> **Extracted text**
After Eight Service at Christ Church Cathedral
Sunday 8th May 2011The Archbishop was the guest speaker at an After Eight service at Christ Church Cathedral. The Archbishop, who was formerly a Canon of Christ Church, was interviewed by the Sub-Dean, Canon Ed Newell, and chose to talk about Psalm 88 and the ways it can help us face issues such as depression and frustration with God.
The Archbishop, a Simon and Garfunkel fan, also reflected on the song ‘The Sound of Silence’ which echoes the final words of the Psalm. Also involved in the service was Stephen Hibbs of the hip-hop band Sound Counsel, who is a fifth year medical student at St. Peter’s College, and singer-songwriter the Reverend Andy Thayer, who is a DPhil student at Mansfield College. A packed Cathedral heard their rap version of Psalm 88.

> **Given material**
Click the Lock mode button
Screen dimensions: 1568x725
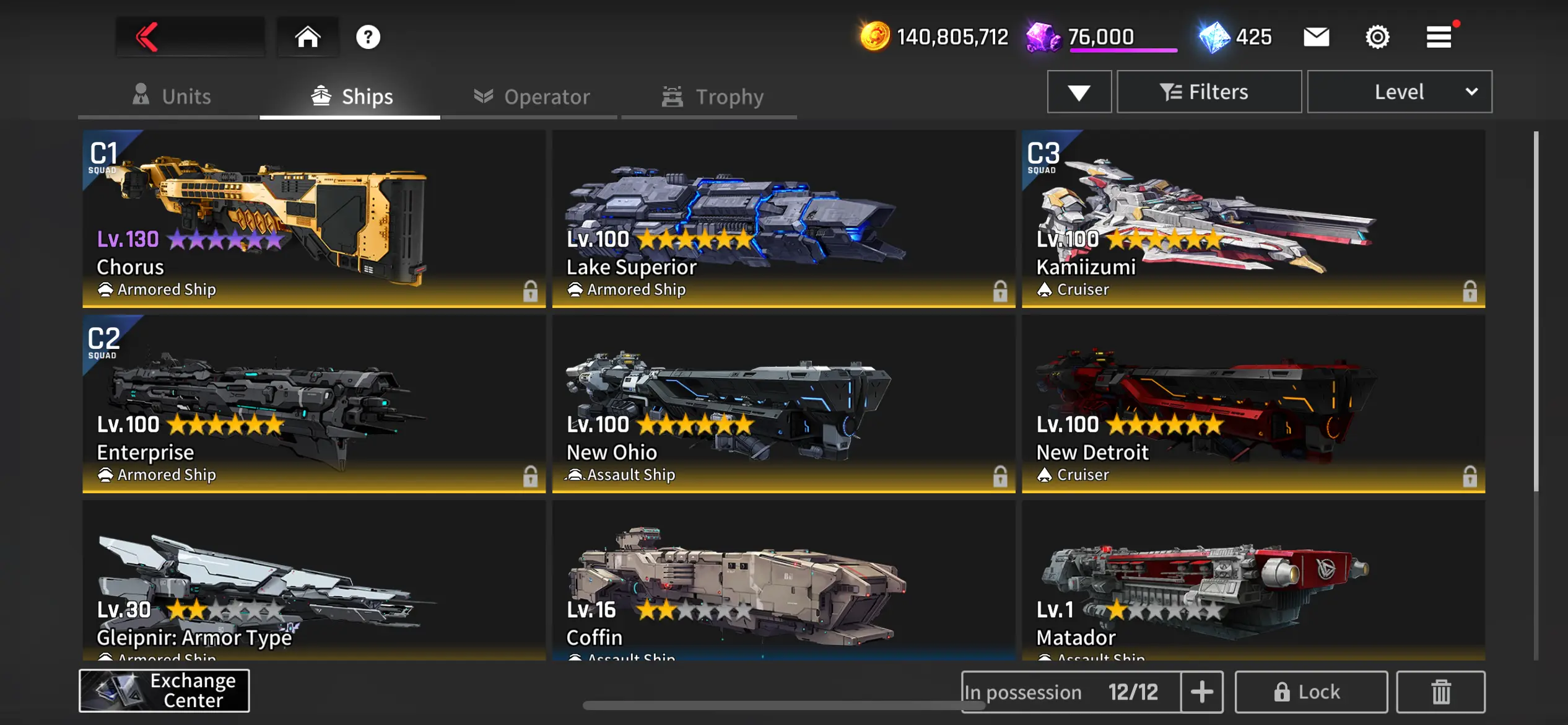click(1311, 692)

> **Set of tasks**
a - Answer these questions from the account of the After Eight service:
(i) Who interviewed the Archbishop?
(ii) Which song did the Archbishop reflect on?
(iii) At which college is the Reverend Andy Thayer a DPhil student?
b - Repeat the stretch of the account of the After Eight service from "The Archbishop, a" through "of Psalm 88.".

> **List of solutions**
a -
(i) The Sub-Dean, Canon Ed Newell.
(ii) 'The Sound of Silence'.
(iii) Mansfield College.

b -
The Archbishop, a Simon and Garfunkel fan, also reflected on the song ‘The Sound of Silence’ which echoes the final words of the Psalm. Also involved in the service was Stephen Hibbs of the hip-hop band Sound Counsel, who is a fifth year medical student at St. Peter’s College, and singer-songwriter the Reverend Andy Thayer, who is a DPhil student at Mansfield College. A packed Cathedral heard their rap version of Psalm 88.